[Stored items]

*-*-*

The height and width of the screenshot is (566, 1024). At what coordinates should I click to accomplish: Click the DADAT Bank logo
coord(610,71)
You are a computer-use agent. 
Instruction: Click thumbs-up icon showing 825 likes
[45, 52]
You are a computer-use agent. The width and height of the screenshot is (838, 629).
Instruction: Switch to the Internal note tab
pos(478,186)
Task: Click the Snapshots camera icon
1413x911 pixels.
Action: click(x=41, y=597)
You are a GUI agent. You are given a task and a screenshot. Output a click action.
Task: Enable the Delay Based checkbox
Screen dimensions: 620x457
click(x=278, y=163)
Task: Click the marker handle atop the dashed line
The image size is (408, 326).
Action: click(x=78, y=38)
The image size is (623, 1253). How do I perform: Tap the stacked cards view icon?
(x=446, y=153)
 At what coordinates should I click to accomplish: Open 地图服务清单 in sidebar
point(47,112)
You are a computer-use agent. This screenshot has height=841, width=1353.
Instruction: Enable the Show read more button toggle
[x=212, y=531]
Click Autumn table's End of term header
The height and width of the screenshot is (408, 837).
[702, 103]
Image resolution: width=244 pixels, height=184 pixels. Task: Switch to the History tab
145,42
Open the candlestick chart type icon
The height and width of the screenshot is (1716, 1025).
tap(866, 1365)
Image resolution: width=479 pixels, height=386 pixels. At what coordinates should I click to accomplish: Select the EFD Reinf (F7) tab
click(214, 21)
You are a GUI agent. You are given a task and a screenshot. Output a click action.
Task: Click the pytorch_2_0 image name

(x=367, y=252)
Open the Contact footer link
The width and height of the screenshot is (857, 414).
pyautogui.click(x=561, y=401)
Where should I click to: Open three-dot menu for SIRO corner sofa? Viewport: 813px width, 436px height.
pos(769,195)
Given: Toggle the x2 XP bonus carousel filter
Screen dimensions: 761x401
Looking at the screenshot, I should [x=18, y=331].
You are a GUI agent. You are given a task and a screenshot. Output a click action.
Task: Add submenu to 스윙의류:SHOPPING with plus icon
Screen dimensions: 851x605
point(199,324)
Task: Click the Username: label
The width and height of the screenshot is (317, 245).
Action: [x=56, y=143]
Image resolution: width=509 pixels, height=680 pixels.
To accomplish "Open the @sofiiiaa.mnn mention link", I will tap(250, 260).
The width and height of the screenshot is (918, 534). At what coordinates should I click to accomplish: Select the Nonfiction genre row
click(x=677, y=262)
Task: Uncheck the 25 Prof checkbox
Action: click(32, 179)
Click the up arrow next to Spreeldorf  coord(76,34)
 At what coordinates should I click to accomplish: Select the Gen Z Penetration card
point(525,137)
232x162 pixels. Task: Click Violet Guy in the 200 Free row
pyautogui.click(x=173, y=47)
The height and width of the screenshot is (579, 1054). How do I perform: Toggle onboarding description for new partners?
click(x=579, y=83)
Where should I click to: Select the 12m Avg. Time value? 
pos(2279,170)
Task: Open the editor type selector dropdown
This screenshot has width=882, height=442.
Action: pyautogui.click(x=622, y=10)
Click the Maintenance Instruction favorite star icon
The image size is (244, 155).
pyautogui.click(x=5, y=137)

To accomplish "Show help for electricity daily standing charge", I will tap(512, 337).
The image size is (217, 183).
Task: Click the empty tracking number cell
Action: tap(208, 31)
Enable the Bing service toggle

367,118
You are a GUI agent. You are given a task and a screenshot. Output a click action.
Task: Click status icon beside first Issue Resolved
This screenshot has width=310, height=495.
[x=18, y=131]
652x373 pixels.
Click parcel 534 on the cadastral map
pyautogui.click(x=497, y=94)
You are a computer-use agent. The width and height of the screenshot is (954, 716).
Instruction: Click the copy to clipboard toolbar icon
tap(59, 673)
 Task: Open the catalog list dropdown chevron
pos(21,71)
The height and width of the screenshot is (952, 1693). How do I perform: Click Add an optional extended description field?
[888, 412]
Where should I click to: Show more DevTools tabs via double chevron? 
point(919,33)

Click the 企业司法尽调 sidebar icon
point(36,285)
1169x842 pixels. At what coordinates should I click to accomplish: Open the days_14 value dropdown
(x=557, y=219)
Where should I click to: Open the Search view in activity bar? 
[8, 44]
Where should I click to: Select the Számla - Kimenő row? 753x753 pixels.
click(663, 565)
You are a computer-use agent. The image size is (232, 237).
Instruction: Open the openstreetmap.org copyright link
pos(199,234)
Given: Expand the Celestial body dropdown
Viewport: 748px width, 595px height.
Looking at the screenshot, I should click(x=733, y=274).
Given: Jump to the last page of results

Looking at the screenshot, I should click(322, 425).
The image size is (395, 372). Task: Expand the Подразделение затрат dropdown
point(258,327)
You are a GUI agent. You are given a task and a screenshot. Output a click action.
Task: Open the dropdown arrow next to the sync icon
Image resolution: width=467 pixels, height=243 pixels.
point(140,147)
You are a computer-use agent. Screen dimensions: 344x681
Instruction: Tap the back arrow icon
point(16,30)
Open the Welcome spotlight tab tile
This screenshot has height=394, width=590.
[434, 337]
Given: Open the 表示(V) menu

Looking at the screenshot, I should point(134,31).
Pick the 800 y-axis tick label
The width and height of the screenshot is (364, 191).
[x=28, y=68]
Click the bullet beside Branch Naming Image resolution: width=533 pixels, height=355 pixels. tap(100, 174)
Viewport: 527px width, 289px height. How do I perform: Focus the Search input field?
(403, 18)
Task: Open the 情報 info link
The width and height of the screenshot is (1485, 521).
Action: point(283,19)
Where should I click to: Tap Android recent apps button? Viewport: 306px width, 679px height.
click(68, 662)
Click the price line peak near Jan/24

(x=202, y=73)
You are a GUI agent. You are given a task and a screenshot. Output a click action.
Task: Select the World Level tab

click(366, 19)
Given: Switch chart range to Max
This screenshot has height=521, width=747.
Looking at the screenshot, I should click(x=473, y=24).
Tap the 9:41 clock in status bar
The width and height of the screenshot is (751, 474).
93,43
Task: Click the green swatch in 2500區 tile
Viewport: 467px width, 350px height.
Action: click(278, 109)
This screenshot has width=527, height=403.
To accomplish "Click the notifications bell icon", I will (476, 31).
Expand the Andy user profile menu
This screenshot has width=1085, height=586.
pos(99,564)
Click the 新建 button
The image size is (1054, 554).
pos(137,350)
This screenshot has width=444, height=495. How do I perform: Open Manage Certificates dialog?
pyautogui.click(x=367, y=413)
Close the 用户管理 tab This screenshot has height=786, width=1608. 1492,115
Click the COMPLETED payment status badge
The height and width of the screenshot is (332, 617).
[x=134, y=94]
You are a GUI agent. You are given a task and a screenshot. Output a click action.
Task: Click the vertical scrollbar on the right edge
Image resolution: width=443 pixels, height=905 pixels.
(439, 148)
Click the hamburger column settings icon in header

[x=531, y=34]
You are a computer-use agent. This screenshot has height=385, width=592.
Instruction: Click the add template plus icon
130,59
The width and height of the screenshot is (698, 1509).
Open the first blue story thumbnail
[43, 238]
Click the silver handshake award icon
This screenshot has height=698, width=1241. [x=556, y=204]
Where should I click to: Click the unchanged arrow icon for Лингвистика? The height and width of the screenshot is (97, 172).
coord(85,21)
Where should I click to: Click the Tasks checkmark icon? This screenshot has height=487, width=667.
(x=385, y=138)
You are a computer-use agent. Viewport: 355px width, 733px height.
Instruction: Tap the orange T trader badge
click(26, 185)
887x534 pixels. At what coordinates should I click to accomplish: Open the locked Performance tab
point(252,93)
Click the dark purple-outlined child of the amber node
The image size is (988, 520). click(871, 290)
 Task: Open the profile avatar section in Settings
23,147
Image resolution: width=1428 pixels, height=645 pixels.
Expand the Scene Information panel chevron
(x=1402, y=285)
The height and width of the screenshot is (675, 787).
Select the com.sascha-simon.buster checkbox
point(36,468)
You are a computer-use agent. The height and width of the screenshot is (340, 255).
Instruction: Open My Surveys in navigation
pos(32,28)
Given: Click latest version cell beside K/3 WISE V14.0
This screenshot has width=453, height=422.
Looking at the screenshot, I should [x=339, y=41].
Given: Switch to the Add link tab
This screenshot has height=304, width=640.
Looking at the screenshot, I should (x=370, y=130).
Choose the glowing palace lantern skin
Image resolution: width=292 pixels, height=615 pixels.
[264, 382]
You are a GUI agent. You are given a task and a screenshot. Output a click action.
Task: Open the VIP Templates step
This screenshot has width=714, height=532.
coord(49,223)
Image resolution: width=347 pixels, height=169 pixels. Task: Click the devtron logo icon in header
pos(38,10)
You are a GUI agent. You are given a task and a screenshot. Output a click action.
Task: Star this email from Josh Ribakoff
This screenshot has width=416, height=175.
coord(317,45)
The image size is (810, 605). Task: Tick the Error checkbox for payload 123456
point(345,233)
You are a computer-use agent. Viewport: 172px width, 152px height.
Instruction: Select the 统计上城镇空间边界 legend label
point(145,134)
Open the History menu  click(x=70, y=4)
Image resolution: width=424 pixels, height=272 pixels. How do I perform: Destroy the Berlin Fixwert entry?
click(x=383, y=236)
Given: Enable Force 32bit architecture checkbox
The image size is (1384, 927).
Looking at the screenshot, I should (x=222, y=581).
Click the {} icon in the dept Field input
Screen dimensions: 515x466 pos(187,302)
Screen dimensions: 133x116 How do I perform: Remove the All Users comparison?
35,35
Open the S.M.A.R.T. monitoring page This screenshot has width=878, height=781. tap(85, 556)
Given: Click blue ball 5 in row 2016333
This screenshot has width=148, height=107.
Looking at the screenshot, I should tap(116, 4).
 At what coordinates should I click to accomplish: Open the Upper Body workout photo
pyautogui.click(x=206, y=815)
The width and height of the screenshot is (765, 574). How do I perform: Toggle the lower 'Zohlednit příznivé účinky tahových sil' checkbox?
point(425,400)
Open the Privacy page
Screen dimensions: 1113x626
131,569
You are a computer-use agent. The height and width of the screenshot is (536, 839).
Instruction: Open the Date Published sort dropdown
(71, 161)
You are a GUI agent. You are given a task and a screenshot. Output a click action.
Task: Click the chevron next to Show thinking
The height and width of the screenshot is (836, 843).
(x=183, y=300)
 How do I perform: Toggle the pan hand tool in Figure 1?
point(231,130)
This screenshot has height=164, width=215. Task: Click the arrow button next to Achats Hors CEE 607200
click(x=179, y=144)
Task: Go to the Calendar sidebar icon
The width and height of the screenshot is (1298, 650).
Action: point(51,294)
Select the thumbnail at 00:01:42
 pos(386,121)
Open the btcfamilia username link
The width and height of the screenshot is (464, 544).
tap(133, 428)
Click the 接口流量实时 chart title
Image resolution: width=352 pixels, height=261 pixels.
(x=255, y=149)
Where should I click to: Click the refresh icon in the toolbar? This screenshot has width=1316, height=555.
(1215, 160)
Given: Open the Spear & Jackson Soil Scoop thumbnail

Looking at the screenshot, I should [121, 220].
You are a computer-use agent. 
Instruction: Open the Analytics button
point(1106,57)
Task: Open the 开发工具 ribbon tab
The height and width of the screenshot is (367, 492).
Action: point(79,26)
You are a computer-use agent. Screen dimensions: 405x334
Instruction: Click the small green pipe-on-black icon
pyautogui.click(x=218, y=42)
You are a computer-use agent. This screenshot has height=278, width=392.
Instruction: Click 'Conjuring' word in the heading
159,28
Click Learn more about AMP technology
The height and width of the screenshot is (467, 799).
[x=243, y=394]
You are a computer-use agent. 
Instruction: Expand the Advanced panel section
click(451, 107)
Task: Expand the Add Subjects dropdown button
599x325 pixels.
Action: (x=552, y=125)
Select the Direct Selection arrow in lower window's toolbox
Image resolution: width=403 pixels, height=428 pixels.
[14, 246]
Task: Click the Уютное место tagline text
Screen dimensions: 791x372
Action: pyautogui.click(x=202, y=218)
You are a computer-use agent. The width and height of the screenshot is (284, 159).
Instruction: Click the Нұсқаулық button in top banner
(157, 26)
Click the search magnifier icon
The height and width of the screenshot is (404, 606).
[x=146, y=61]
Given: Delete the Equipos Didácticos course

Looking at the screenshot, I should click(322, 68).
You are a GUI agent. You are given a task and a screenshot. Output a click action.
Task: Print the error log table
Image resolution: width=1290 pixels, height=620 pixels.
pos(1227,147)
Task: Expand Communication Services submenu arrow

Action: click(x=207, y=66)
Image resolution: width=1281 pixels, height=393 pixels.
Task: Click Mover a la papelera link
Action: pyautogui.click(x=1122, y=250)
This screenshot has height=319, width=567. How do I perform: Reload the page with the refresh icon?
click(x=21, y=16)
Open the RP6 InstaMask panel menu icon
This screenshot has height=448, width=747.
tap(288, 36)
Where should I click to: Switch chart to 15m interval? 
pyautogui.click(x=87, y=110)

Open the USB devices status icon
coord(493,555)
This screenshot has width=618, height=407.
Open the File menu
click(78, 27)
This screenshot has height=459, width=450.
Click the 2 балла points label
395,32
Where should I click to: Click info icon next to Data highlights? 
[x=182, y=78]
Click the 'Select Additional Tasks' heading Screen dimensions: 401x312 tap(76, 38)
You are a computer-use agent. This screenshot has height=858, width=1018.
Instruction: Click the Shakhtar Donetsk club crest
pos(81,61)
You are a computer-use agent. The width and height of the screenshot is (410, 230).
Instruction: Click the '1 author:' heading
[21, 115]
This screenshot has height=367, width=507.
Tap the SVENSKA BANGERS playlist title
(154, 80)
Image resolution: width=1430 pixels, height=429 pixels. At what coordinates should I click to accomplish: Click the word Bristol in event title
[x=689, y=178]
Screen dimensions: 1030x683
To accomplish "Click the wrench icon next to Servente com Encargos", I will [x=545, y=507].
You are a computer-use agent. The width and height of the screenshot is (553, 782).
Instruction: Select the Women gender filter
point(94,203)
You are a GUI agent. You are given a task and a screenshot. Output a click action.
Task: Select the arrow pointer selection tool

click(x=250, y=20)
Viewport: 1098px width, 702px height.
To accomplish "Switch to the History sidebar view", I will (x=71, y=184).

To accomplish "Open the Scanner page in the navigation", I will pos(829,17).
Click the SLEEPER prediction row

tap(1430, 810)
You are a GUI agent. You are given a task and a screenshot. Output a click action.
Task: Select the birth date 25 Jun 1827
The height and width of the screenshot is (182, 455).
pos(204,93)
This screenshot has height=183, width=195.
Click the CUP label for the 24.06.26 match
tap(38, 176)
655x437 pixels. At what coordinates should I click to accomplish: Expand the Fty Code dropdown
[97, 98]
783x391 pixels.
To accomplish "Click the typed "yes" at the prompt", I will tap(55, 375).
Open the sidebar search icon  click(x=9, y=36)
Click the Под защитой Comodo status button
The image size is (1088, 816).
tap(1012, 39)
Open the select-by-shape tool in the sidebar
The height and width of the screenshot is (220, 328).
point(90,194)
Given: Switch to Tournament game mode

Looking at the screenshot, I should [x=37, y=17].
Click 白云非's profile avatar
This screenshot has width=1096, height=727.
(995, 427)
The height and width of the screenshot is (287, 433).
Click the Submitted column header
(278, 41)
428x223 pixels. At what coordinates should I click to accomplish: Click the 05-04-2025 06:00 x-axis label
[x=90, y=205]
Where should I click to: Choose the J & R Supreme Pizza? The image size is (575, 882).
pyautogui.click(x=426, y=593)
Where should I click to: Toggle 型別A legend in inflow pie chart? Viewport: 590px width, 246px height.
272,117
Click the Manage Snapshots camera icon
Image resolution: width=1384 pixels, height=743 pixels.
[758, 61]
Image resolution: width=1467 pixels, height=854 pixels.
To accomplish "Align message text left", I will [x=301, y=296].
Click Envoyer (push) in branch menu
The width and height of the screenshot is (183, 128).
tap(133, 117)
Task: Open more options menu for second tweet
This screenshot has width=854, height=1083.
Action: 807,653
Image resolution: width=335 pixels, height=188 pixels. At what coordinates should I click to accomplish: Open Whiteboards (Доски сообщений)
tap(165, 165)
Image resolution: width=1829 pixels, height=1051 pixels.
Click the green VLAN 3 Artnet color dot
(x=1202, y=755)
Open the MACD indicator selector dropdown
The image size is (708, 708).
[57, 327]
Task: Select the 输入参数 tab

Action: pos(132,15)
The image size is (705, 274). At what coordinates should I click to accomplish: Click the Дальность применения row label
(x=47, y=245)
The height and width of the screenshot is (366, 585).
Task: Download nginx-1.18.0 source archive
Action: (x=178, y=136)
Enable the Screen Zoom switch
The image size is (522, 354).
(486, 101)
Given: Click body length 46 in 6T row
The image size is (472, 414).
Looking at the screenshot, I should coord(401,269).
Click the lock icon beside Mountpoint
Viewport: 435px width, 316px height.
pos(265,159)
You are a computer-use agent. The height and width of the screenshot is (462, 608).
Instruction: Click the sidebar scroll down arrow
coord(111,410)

*-*-*

[Exercise aim]: Reproduce exactly the entries above, limited to the lines from the one with "Pick the 800 y-axis tick label" through the one with "Click the bullet", both included.

[Output of the exercise]:
Pick the 800 y-axis tick label
The width and height of the screenshot is (364, 191).
[x=28, y=68]
Click the bullet beside Branch Naming Image resolution: width=533 pixels, height=355 pixels. tap(100, 174)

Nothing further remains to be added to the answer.